第8話
「この辺りに落ちたそうだ!早く探せ!」
フードを被せながら面倒なことになったと溜息を吐く。
ただでさえ、近頃奴らの気が立っていることで被害を受けているというのに、その元凶を抱え込んでしまっている。
寧ろ、この少女を差し出せば少しは厄介ごとも減るのではないかと名案が浮かんだ。
ーーその時だった。
事切れたかのように気を失っていた少女が動いたと思えば、次の瞬間には容赦なく大剣で斬りかかってきたのだ。
瞬時に体制を整え、少女から距離をとり銃を取り出す。
数発撃ち込めば、少女が後方へと下がった。
だが、反撃しようにも大剣の重さに撃たれた右肩が耐えかねたようで、振り翳す度に血が吹き出している。
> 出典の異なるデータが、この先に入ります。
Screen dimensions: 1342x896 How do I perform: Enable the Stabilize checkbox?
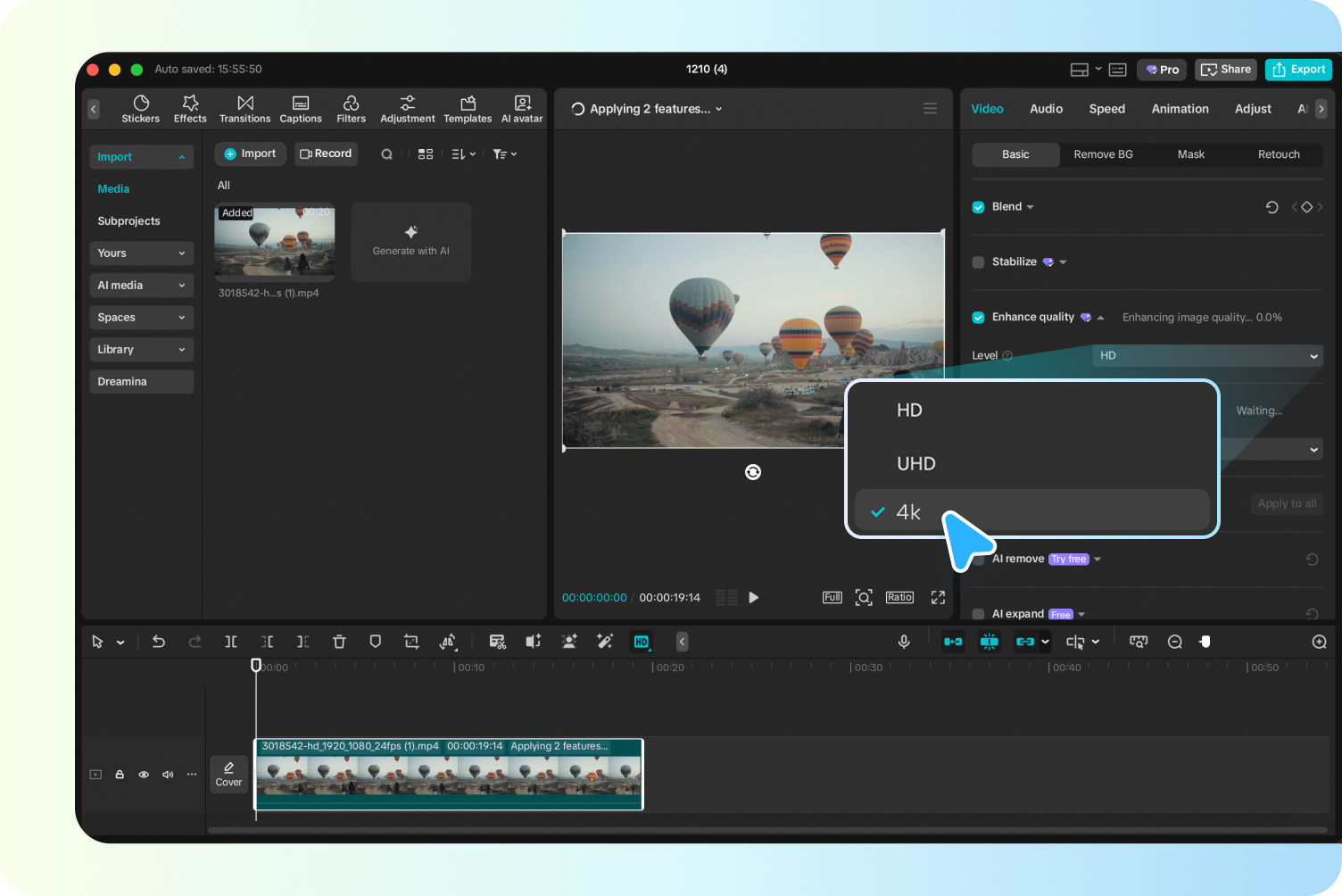[x=978, y=262]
それでも、我が身が惜しくないと言わんばかりに怯むことなく真っ向から挑んでくる。
ーーそれはまるで、痛みを感じていないかのように。
流れ出る血はやがて少女の指先まで伝い、振りかざした剣の狙いが大きく外れ宙を斬る。
その隙をつき、無抵抗となった少女に容赦なく
銃口を向ける。
刹那、辺りが闇に包まれた。
黒い煙が視界を塞いでいる。
ーー煙幕か。
土壇場で何者かの助けが入ったようで、視界を取り戻した時には少女は姿を消していた。